Following Coore and Ben Crenshaw’s 2013 renovation — and Evans taking the helm — Old Town has catapulted up the national and world rankings. GOLF Magazine ranks Old Town No. 59 in the United States, and among their Top 150 golf courses on the planet. The “Top 100 Golf Courses” publication ranks Old Town No. 29 in the U.S., and No. 65 in the world, while Golfweek lists Old Town at No. 23 in its rankings of America’s greatest “Classic Courses” constructed before 1960. Golf Digest now ranks Old Town No. 98 in the U.S., with a renewed listing expected later this year.
White said Evans has accepted full ownership of the look and playability of Old Town’s unique bunkers in a way that appears natural, which is the goal. “We had these bunkers that Coore and Crenshaw added that are really natural looking and artistic,” he said. “They require a lot of hand work versus automated machinery to do the edges. We hand rake all our bunkers. We did the eroded edges by hand. You want things to look natural, like Mother Nature created it, but people don’t realize that takes a lot of work. So that’s a talent that he has brought here.”
In addition, White said Evans “preaches all the time about turf density.”

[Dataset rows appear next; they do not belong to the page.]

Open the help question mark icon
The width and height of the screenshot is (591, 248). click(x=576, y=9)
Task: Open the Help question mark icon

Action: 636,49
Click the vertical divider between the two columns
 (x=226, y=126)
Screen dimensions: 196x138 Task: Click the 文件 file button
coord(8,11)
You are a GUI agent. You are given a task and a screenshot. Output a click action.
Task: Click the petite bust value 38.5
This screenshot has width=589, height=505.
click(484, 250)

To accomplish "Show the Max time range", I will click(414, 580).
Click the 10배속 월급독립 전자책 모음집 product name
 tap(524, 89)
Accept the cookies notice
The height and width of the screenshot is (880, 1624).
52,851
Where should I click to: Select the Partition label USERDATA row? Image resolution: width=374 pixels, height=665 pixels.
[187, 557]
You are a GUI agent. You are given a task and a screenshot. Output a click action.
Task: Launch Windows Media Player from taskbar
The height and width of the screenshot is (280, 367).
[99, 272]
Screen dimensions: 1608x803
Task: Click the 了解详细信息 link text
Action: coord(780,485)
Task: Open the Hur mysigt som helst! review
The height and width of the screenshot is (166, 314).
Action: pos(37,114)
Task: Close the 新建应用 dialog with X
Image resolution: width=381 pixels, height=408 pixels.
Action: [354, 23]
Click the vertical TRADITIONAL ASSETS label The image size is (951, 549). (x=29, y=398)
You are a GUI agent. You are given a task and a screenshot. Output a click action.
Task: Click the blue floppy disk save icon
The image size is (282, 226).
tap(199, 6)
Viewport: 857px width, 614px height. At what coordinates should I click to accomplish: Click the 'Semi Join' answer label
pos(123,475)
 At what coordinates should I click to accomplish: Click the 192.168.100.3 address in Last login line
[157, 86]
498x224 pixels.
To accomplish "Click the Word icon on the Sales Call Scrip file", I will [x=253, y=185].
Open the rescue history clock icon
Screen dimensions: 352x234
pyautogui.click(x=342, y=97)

“He really delves into turf science,” White said. “All his spraying programs are used to promote turf health, and turf density and quality. His cultural practices have improved our turf dramatically.”
“Plant health is always going to be at the forefront of whatever we’re doing on the course,” added Evans. “We use a lot of different tools. We want to make educated decisions to get the desired result on the course that will give the members what they expect every day, and keep Old Town at the forefront of North Carolina golf.”
A native of Iowa, Evans grew up in a small farm town of about 1,000 people. The family’s backyard was a cornfield, but there was a little 9-hole course just a block away, where Evans said his family paid $500 for a membership. “My buddies and I wore that place clean out,” he said. “There wasn’t much else to do other than play sports, and play golf and hit balls into the cornfield across the street. But it was really good. I wouldn’t change it for much.”
He attended college in Cedar Rapids to study golf course and turf grass management. “I knew what I wanted to do,” Evans said. He interned for three years at a local public course, where he eventually became second assistant. “After about three seasons, I knew I needed to spread my wings a little bit, and got the opportunity for an assistant in training job at Southern Hills.”
Nine months after being hired by Myers at Southern Hills, Evans was made an assistant, the position he held for nearly a decade. “It’s an intense place that expects a lot,” he said. “It’s a large part of where I am today. I’ve had the opportunity to have really good mentors and (Myers) is right at the top of that list. He’s a big part of the little success I’ve had in this industry so far.”
Evans generally works at least one major event every year, including a PGA Championship and a U.S. Open. The postponed 2020 Masters would have been his sixth time working at Augusta National. “I get there Sunday night the week before and it’s about a 100-hour week,” Evans said. “I’ve developed relationships with superintendents all over the country. It’s a priceless opportunity to get a network and see how it’s done at the highest level.”
White says that Evans has brought to Old Town a keen attention to detail, and a thoughtful and varied course set-up, along with championship turf conditioning on a daily basis — adding that he expects the Old Town accolades to only increase in stature as the years pass.
“When you come to Old Town, we want it to feel like it’s the 1940s or ‘50s, where you kind of go back in time,” Evans said. “It’s this incredible place where there’s not a flat spot on the property and it’s natural. We want that experience to be something people really remember.”
“Bryant Evans has taken this golf course to an entirely different level,” White said. “It’s been remarkable.”